Given the initial state, Ican find the time evolution wave function right?

[cks]

Homework Statement

At t=0, the particle is in the eigenstate S_x, which corresponds to the eigenvalues -\hbar \over 2The particle is in a magnetic field and its Hamiltonian is H=\frac{eB}{mc}S_z. Find the state at t>0.

Homework Equations

Eigenstate of the Sx is

|->_x=\frac{1}{2^\frac{1}{2}}(|+>-|->)

The Attempt at a Solution

Since I am given with the initial state, then

|-(t)>_x=\frac{1}{2^\frac{1}{2}}(e^\frac{-iE_+t}{\hbar}|+>-e^\frac{-iE_-t}{\hbar}|->)

where E_t=\frac{eB}{mc}

and E_-=-\frac{eB}{mc}

Why am I wrong?

 

[nrqed]

Homework Statement

At t=0, the particle is in the eigenstate S_x, which corresponds to the eigenvalues -\hbar \over 2The particle is in a magnetic field and its Hamiltonian is H=\frac{eB}{mc}S_z.

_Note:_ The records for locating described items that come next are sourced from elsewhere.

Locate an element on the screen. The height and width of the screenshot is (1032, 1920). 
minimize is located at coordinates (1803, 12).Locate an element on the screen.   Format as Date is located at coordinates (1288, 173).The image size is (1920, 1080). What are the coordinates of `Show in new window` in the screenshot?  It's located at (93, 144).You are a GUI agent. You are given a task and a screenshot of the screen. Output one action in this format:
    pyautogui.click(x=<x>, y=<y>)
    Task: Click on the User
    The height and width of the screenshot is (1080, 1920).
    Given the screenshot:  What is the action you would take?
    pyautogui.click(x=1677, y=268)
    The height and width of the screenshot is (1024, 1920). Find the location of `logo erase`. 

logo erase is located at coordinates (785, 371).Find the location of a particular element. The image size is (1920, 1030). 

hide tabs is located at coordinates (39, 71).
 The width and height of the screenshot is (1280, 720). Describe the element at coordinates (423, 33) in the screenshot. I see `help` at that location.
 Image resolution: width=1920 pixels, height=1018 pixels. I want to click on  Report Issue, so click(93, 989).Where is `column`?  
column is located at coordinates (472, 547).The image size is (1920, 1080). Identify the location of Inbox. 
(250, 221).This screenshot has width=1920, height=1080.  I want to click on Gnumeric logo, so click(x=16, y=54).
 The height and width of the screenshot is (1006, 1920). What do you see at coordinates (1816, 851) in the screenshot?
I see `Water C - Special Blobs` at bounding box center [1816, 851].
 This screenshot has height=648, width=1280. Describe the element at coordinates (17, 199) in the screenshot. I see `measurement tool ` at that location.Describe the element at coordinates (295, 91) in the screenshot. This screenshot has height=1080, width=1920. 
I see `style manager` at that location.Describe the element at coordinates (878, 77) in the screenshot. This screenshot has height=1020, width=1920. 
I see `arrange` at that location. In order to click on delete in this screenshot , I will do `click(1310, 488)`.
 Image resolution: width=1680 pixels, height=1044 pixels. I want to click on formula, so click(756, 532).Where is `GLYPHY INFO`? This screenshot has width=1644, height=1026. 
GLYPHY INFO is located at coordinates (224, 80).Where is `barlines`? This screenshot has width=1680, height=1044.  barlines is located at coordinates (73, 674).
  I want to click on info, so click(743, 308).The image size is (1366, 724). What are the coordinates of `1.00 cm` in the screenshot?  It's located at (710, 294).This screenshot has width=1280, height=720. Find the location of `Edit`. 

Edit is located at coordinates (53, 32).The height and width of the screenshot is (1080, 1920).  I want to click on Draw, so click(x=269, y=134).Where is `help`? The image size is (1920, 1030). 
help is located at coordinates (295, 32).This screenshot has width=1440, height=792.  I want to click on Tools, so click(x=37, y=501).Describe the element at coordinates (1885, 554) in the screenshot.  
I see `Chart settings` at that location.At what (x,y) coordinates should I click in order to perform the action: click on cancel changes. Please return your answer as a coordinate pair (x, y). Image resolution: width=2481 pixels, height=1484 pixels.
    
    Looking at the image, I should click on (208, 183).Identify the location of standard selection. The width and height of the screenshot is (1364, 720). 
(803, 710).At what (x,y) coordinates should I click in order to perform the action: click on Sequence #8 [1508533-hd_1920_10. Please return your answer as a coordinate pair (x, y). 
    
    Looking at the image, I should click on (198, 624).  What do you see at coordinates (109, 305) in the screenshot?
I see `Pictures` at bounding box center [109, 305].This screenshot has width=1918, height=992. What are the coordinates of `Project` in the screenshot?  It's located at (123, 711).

Find the state at t>0.

Homework Equations

Eigenstate of the Sx is

|->_x=\frac{1}{2^\frac{1}{2}}(|+>-|->)

The Attempt at a Solution

Since I am given with the initial state, then

|-(t)>_x=\frac{1}{2^\frac{1}{2}}(e^\frac{-iE_+t}{\hbar}|+>-e^\frac{-iE_-t}{\hbar}|->)

where E_t=\frac{eB}{mc}

and E_-=-\frac{eB}{mc}

Why am I wrong?

Looks right to me except for a factor of hbar/2 missing in your energies.

 

[cks]

yaya, aisheah, thank you very much. why I always miss something!